FIR’s counterpart on the pulp side, the Pulp and Paper Industrial Relations Bureau, was transformed some years ago into a forum for research and the dissemination of information the companies need in their individual negotiations with the papermaker unions — The Communications, Energy and Paper workers Union of Canada; and the Pulp, Paper and Woodworkers of Canada. The forum doesn’t directly involve itself in bargaining, even though it still has some influence on the outcome because, of course, information is power.

But from the pulp unions’ point of view the contracts in the plants have to be broad enough to constitute what, to them, is a defact master agreement. As with the IWA-Canada, they would prefer centralized bargaining. So they’ve joined with the IWA-Canada to co-ordinate strategies in next year’s negotiations.

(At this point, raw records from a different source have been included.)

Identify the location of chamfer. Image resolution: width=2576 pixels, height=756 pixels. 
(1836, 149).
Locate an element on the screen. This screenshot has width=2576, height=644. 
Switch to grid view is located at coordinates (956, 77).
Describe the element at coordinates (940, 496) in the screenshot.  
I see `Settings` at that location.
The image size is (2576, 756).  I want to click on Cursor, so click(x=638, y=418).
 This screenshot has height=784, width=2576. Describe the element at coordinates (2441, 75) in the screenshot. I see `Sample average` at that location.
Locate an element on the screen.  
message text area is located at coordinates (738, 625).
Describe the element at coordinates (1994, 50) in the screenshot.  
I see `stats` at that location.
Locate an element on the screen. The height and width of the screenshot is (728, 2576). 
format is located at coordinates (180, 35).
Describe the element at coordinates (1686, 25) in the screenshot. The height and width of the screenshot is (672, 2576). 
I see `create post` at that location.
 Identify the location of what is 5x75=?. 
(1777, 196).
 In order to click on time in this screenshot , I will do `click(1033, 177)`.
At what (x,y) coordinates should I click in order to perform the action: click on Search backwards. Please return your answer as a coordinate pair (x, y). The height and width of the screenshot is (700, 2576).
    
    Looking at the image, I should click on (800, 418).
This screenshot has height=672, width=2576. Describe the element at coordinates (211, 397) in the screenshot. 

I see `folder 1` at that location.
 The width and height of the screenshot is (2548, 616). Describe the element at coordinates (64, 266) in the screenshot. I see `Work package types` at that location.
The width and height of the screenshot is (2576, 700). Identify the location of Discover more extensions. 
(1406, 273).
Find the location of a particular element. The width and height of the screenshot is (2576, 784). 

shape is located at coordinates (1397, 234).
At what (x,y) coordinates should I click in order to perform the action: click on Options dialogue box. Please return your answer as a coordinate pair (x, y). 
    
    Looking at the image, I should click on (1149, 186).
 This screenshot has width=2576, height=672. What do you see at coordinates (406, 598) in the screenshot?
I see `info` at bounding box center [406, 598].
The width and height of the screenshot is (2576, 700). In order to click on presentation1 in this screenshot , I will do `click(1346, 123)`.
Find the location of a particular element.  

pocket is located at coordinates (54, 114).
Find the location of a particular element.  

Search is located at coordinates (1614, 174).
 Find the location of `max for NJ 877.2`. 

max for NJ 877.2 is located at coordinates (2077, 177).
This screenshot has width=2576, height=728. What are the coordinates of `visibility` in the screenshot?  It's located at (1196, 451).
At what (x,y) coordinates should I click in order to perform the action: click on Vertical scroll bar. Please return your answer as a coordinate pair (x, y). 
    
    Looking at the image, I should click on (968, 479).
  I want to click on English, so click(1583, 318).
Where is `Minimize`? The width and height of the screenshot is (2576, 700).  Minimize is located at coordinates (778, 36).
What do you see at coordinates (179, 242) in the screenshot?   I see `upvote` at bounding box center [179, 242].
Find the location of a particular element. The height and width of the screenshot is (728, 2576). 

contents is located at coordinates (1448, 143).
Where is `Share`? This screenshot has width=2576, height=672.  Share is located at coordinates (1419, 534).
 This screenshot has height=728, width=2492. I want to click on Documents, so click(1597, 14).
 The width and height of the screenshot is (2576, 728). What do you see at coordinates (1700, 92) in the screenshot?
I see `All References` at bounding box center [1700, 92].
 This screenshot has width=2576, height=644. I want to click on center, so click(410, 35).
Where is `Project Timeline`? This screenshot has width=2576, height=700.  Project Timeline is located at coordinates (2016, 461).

That’s an interesting development because the pulp and wood products unions have not been particularly brotherly. There’s been competition over the years over which group should lead by setting wage and other patterns. Efforts to form one union-in- wood have generally never gotten beyond the idea stage. But it’s a measure of how seriously they take MB’s tactic this time that they’re prepared to sup together now.

The IWA-Canada asked MB not to go ahead with de-accreditation. But MB insisted the FIR structure no longer served its needs. Indeed, it can point to the union itself for reasons to be dissatisfied with the way local issues have been handled. The union has had its own problems in this regard.

Technically, a provincial committee comprising central union officers and representatives from the local unions negotiate a memoranda of agreement on new contracts. The locals sign with individual company operations and they all sign a common agreement, which is the coast master contract. The local unions used to assign authority to bargain for them to the provincial committee.

But particularly in the 1986 and 1988 master contracts, the locals became dissatisfied with the way their plant issues were dealt with. So to protect themselves they told their central office they would no longer sign the master contract until after their plant issues were settled.

The IWA-Canada locals had essentially separated themselves from their central and MB felt it should be able to do the same. Hence its desire to separate itself on local issues, a move that has exposed a fundamental weakness in the collective bargain-ing structure. Over the summer months FIR and the union worked out a protocol to give local issues a more secure place.

It maps out how they’ll be sorted out in the run up to the main table negotiations. But because it has de-accredited, MB will not be part of the protocol. As well, the IWA-Canada wants the MB operations declared a single certification for the purposes of bargaining.

The LRB will take some time to decide if they should be. There will be some heavy-duty legal arguments about which approach best serves the public interest — the flexibility MB wants or the centralized system which has been considered for years a key stabilizing factor in the employer-employee relationship.

The union will hold its wage and contract conference next February when it will formulate its bargaining objectives. So the LRB will likely make its ruling before then.

Meantime, the industry as a whole will be watching how this drama plays out. No other company so far has made any overt move to pull out of FIR or even to support MB. That’s not to say there isn’t intense interest in the outcome. Other boardrooms are like boys standing on the sideline waiting to see how a fight between a couple of their buddies goes before deciding whom to cheer for. They’re waiting to see how successful MB is in this strategy. If it is successful, they undoubtedly will want to go the same route.

Collective bargaining would then go in a different direction. The union would have to be worried because it’s not really set up to channel the local interests so completely through its central committee. So far there are no signs of the pulp sector returning to master bargaining. The unions there have had to adapt and it hasn’t been easy. There’s a lot more work involved. That’s the prospect the IWA-Canada faces if MB succeeds.